Provided records:
____________
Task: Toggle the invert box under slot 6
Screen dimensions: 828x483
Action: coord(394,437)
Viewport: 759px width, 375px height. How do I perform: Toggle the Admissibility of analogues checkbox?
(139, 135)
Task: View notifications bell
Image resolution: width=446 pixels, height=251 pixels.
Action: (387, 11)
____________
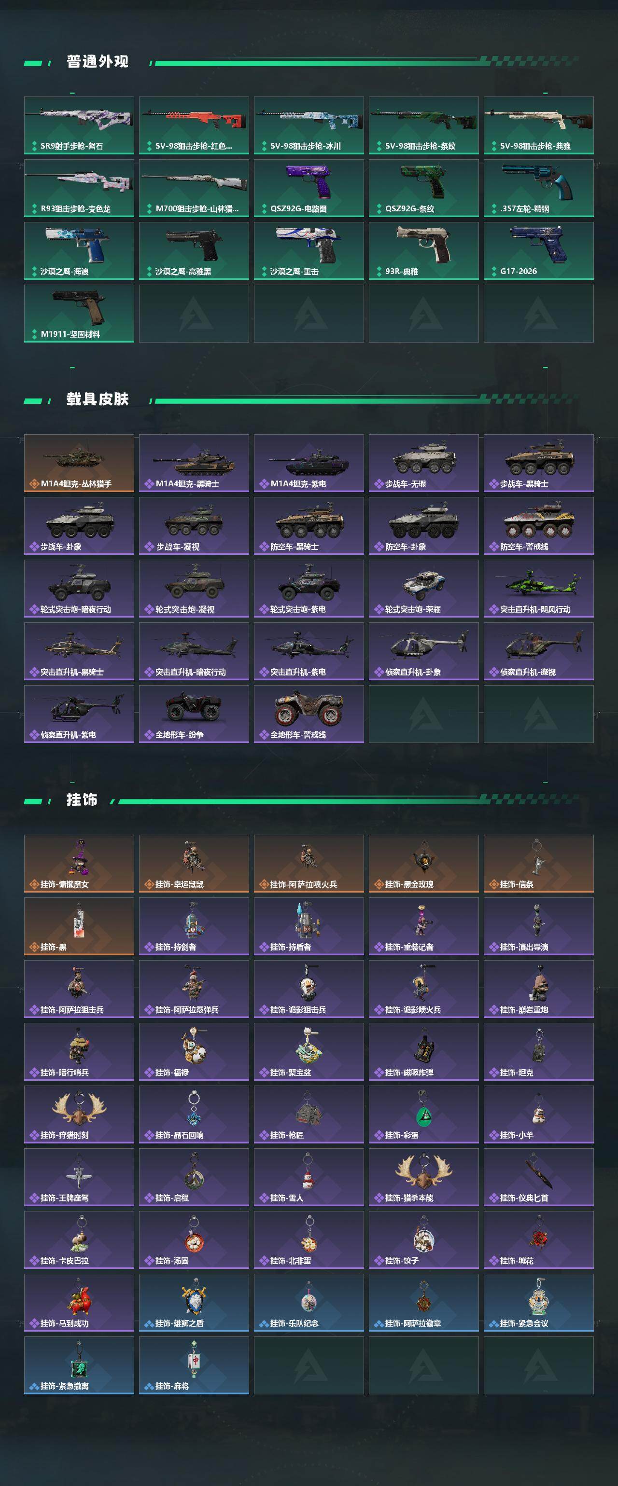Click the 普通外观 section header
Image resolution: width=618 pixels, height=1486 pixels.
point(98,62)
____________
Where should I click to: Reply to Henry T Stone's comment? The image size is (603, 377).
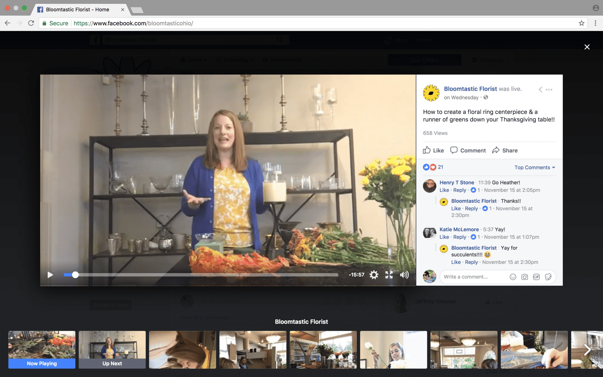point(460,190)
____________
Recast the listing into a Markdown table with the columns Row and Entry, covering only the span from the line that contains "Task: Toggle the invert box under slot 6" up to and including the line that contains "Action: (387, 11)". Give each line's number and text, and omit any blank lines.

| Row | Entry |
|---|---|
| 1 | Task: Toggle the invert box under slot 6 |
| 2 | Screen dimensions: 828x483 |
| 3 | Action: coord(394,437) |
| 4 | Viewport: 759px width, 375px height. How do I perform: Toggle the Admissibility of analogues checkbox? |
| 5 | (139, 135) |
| 6 | Task: View notifications bell |
| 7 | Image resolution: width=446 pixels, height=251 pixels. |
| 8 | Action: (387, 11) |